As to why such changes are impossible, two reasons may be given. One is that we cannot act in opposition to the bent of our nature. The other, that when a man has been very successful while following a particular method, he can never be convinced that it is for his advantage to try some other. And hence it results that a man’s fortunes vary, because times change and he does not change with them. So, too, with commonwealths, which, as we have already shown at length, are ruined from not altering their institutions to suit the times. And commonwealths are slower to change than princes are, changes costing them more effort; because occasions must be waited for which shall stir the whole community, and it is not enough that a single citizen alters his method of acting.

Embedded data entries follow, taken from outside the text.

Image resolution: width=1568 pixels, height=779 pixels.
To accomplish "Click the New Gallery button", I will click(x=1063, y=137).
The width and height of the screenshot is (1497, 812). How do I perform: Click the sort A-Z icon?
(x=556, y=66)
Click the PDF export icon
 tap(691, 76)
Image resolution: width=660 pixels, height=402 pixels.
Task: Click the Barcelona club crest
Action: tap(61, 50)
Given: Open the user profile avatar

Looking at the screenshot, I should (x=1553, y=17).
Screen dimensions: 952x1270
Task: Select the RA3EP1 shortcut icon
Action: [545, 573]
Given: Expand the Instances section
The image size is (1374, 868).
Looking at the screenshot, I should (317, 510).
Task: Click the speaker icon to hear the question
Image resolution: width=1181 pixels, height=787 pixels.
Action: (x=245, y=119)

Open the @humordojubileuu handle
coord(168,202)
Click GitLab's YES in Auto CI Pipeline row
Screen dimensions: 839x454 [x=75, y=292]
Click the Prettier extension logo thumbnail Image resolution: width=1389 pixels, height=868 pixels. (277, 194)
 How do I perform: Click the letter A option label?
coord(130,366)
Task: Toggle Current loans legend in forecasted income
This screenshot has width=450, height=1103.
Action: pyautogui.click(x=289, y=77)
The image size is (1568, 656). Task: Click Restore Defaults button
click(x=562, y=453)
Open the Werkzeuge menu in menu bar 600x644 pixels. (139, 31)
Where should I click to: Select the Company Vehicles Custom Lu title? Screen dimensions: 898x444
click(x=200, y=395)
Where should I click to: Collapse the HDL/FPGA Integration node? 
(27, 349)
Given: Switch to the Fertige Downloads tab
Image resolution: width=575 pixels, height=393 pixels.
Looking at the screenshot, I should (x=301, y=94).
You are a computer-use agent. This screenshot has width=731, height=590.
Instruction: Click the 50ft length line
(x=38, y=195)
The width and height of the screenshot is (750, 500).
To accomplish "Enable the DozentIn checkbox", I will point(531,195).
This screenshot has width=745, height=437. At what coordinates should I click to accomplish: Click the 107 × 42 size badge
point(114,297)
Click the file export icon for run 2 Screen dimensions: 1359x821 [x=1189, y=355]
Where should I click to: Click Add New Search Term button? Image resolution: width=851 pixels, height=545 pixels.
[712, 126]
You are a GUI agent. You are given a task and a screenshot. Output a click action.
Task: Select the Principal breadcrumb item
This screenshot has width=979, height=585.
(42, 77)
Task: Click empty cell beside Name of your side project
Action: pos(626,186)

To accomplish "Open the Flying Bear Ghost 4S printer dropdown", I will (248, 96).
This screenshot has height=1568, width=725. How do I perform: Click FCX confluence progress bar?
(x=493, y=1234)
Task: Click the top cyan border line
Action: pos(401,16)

But since I have made mention of Fabius Maximus who wore out Hannibal by keeping him at bay, I think it opportune to consider in the following Chapter whether a general who desires to engage his enemy at all risks, can be prevented by that enemy from doing so.
CHAPTER X.—That a Captain cannot escape Battle when his Enemy forces it on him at all risks.
“Cneius Sulpitius when appointed dictator against the Gauls, being unwilling to tempt Fortune by attacking an enemy whom delay and a disadvantageous position would every day render weaker, protracted the war.”
When a mistake is made of a sort that all or most men are likely to fall into, I think it not amiss to mark it again and again with disapproval. Wherefore, although I have already shown repeatedly how in affairs of moment the actions of the moderns conform not to those of antiquity, still it seems to me not superfluous, in this place, to say the same thing once more. For if in any particular the moderns have deviated from the methods of the ancients, it is especially in their methods of warfare, wherein not one of those rules formerly so much esteemed is now attended to. And this because both princes and commonwealths have devolved the charge of such matters upon others, and, to escape danger, have kept aloof from all military service; so that although one or another of the princes of our times may occasionally be seen present in person with his army, we are not therefore to expect from him any further praiseworthy behaviour. For even where such personages take part in any warlike enterprise, they do so out of ostentation and from no nobler motive; though doubtless from sometimes seeing their soldiers face to face, and from retaining to themselves the title of command, they are likely to make fewer blunders than we find made by republics, and most of all by the republics of Italy, which though altogether dependent upon others, and themselves utterly ignorant of everything relating to warfare, do yet, that they may figure as the commanders of their armies, take upon them to direct their movements, and in doing so commit countless mistakes; some of which have been considered elsewhere but one is of such importance as to deserve notice here.